··· Dataset records
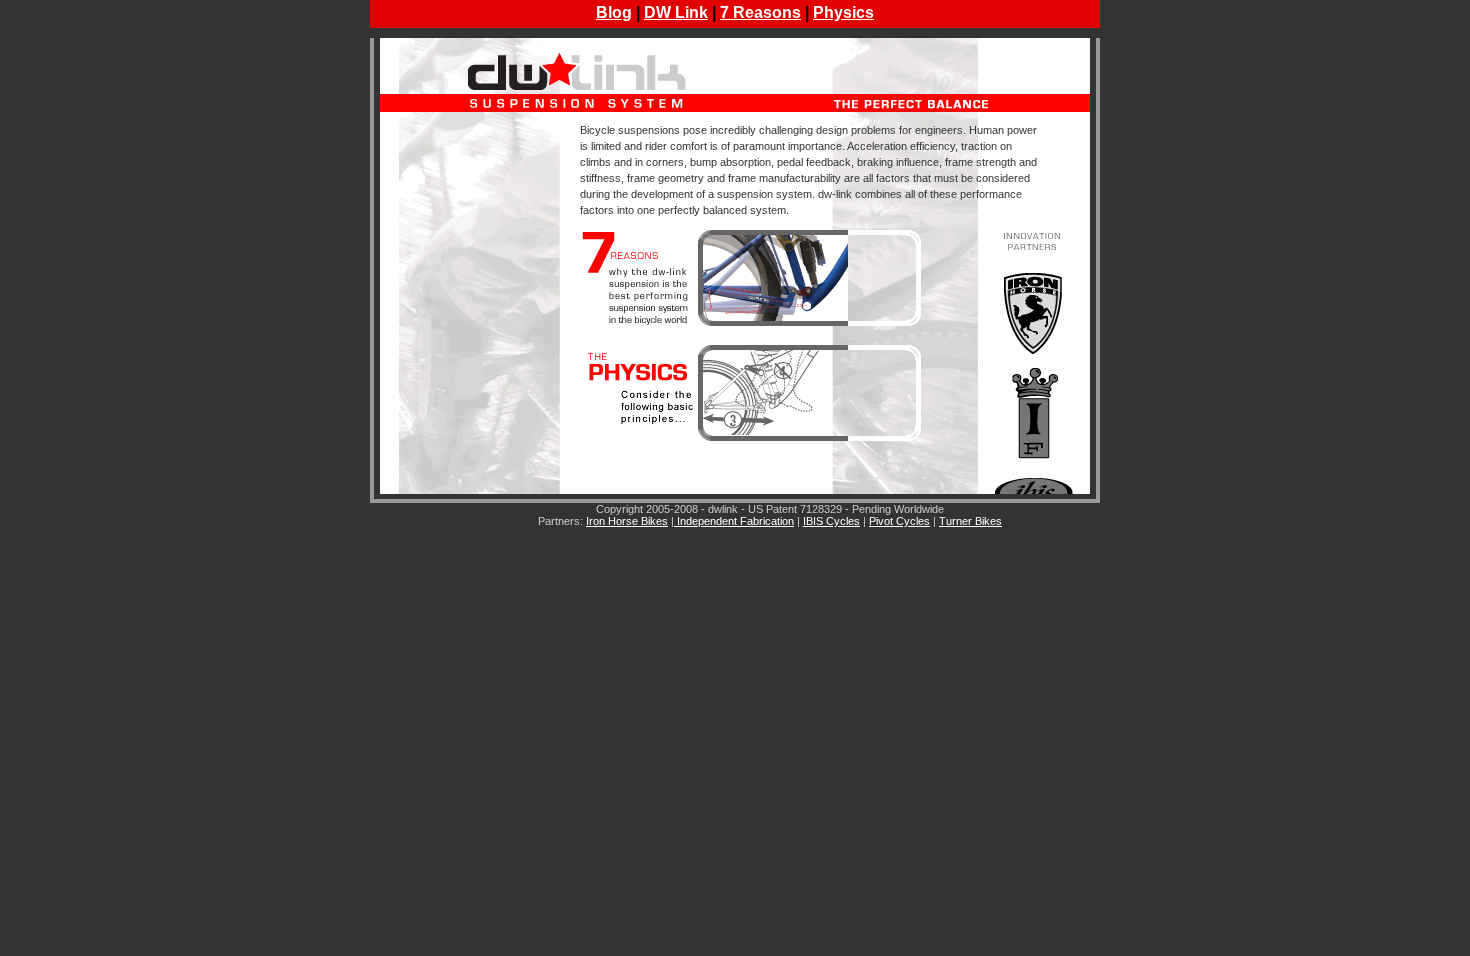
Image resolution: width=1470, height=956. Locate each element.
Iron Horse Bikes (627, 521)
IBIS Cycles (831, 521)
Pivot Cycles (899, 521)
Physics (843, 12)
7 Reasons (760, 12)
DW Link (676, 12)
······
··· Dataset records
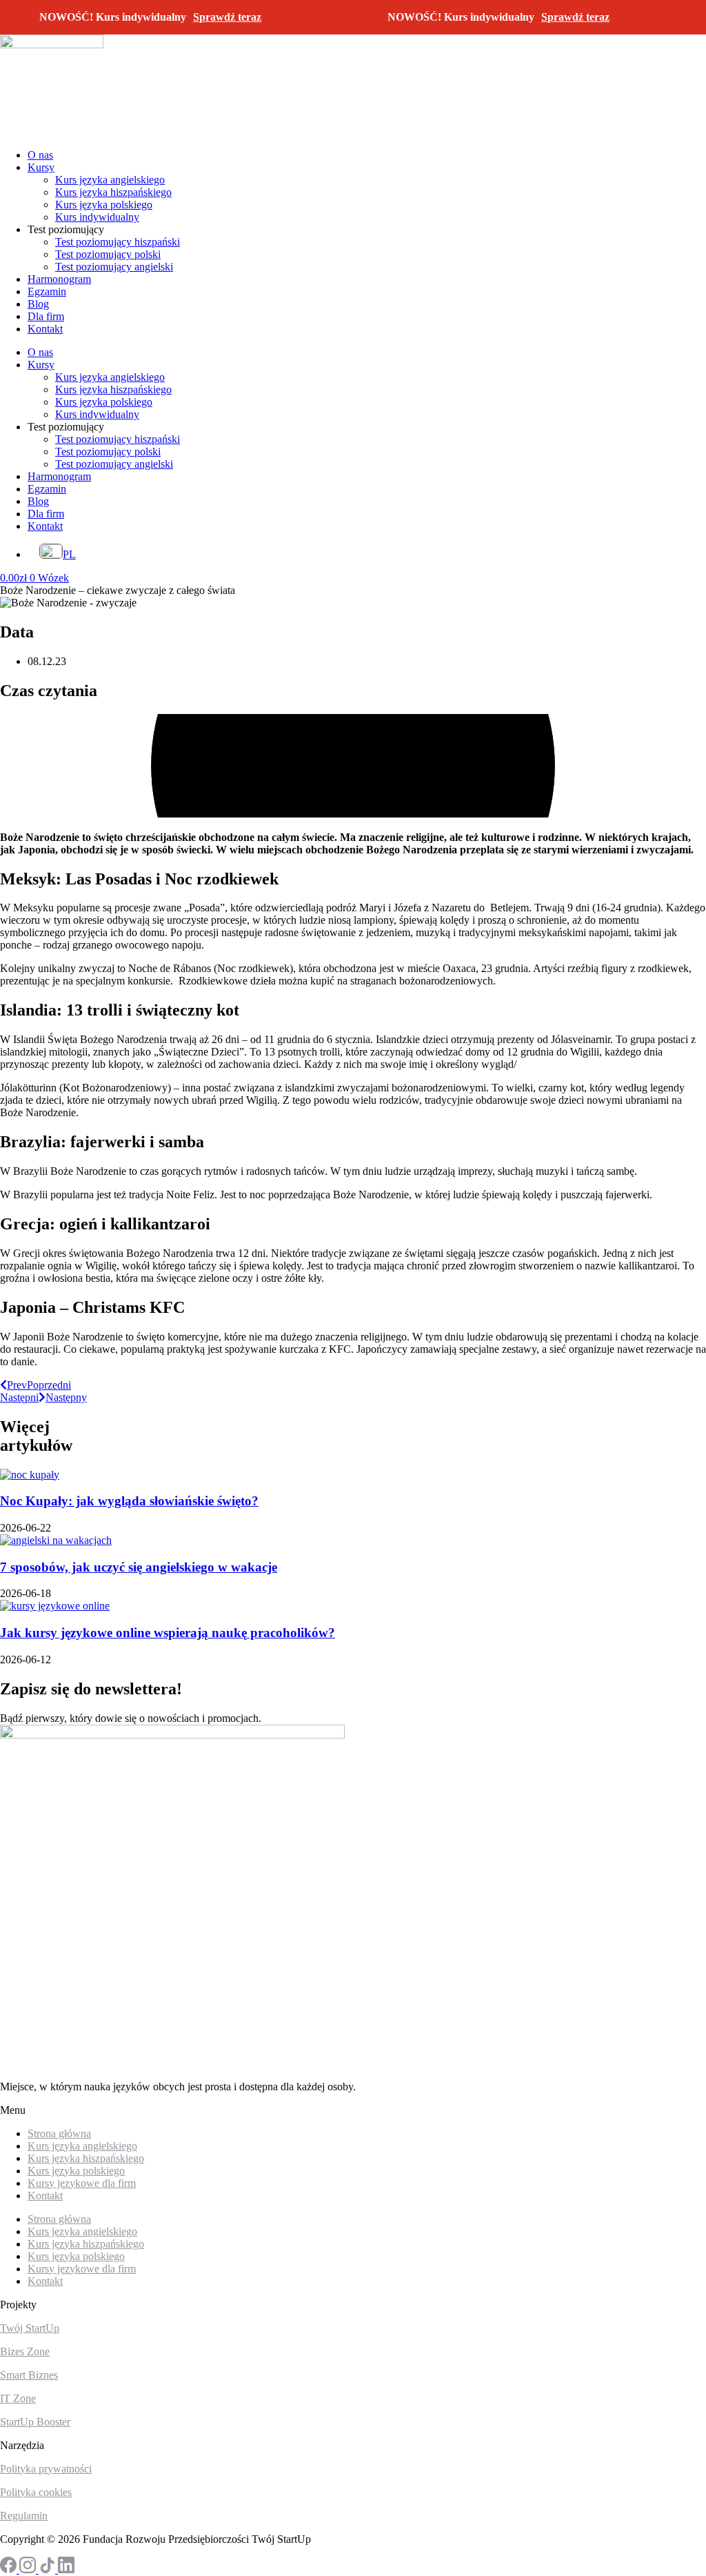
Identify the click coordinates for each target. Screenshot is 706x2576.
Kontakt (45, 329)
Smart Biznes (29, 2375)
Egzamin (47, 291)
······
What you have to do ▸ Return, with no change at all, every line in the entries above from the line containing "Image resolution: width=1470, height=956." through the line containing "DW Link (676, 12)".

Response area ▸
Image resolution: width=1470, height=956. Locate each element.
Iron Horse Bikes (627, 521)
IBIS Cycles (831, 521)
Pivot Cycles (899, 521)
Physics (843, 12)
7 Reasons (760, 12)
DW Link (676, 12)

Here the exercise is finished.